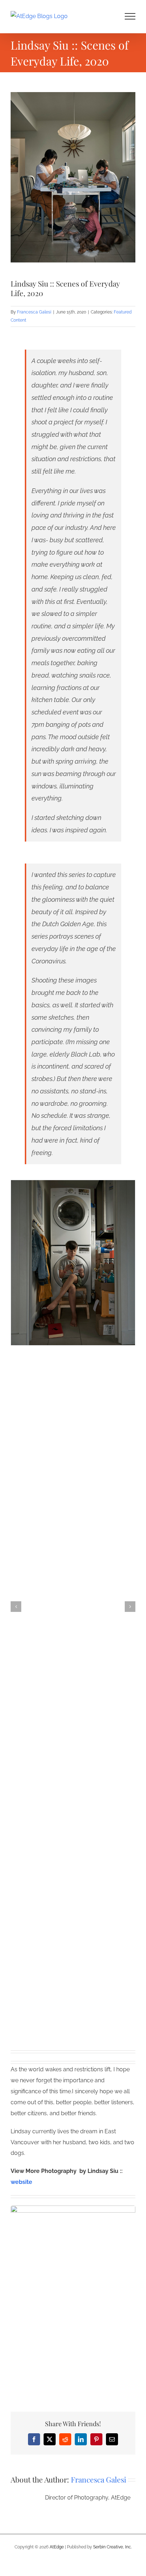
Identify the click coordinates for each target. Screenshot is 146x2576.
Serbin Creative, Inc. (112, 2546)
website (21, 2182)
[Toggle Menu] (130, 16)
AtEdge (57, 2546)
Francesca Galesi (34, 312)
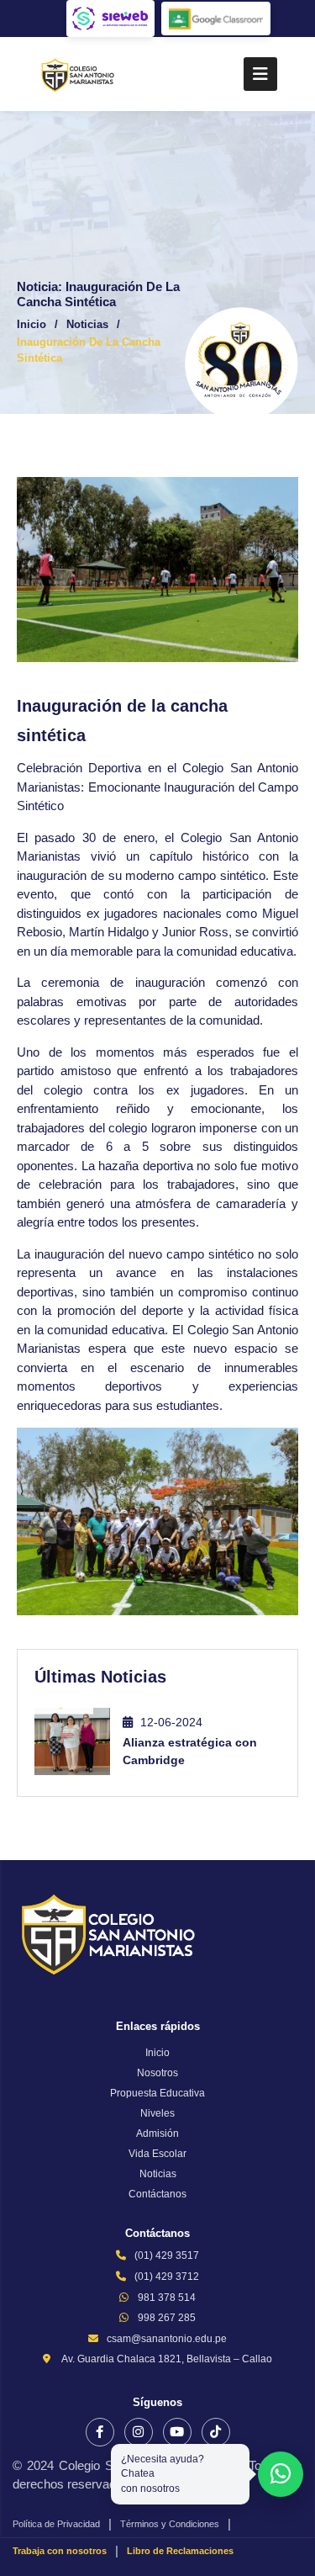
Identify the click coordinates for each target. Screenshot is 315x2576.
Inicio (31, 324)
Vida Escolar (157, 2154)
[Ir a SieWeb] (110, 18)
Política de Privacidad (56, 2524)
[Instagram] (138, 2432)
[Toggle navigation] (260, 74)
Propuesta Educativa (157, 2093)
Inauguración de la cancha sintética (88, 350)
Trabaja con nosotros (60, 2551)
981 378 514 (167, 2297)
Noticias (87, 324)
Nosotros (157, 2073)
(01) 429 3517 (166, 2255)
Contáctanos (157, 2194)
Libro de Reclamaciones (180, 2551)
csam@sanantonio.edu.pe (167, 2339)
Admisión (157, 2133)
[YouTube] (177, 2432)
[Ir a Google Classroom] (215, 18)
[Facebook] (100, 2432)
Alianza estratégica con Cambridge (190, 1751)
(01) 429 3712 (166, 2276)
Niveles (157, 2113)
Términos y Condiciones (169, 2524)
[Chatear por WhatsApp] (280, 2474)
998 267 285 (167, 2318)
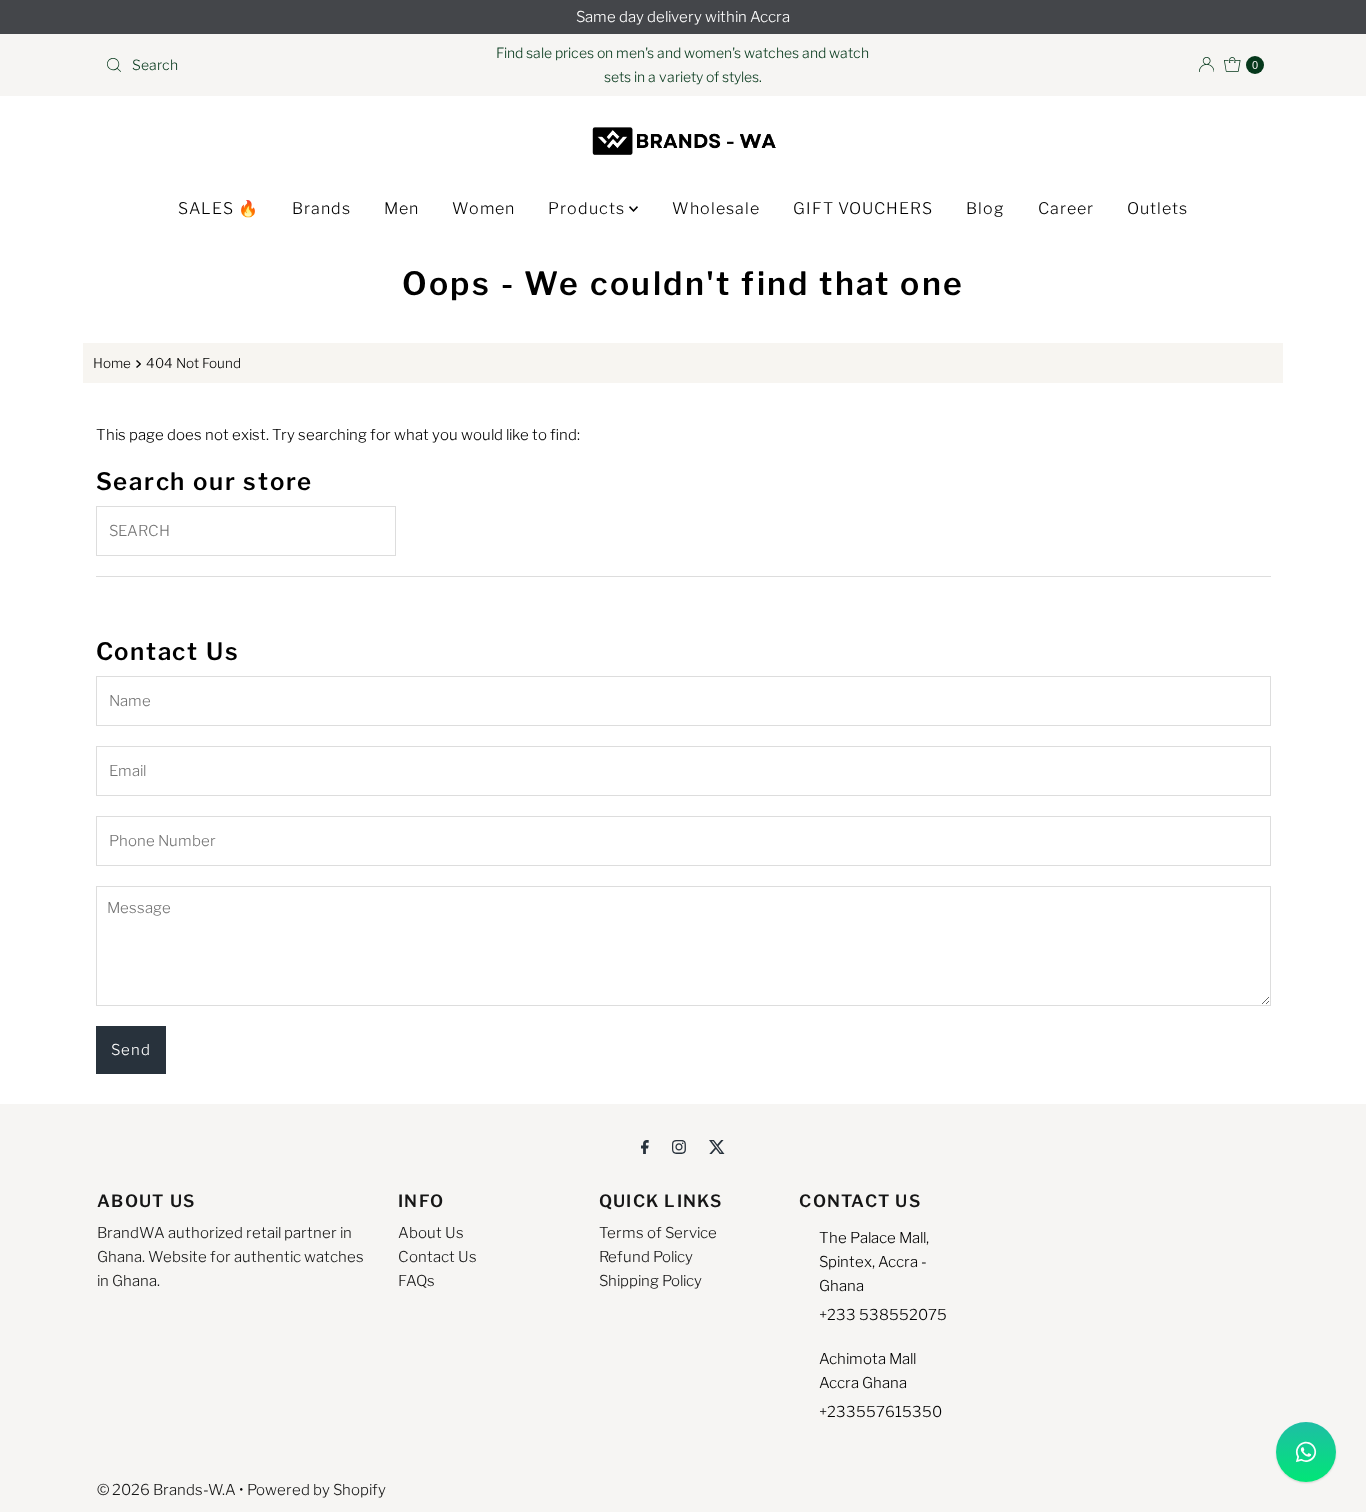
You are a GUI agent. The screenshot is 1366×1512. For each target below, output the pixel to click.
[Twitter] (717, 1146)
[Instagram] (679, 1146)
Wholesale (716, 208)
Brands (321, 208)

********

WHAT THE TASK ASKS: Answer with one number: how many lines of the entries above include the word "Identify".

FINISHED TASK: 2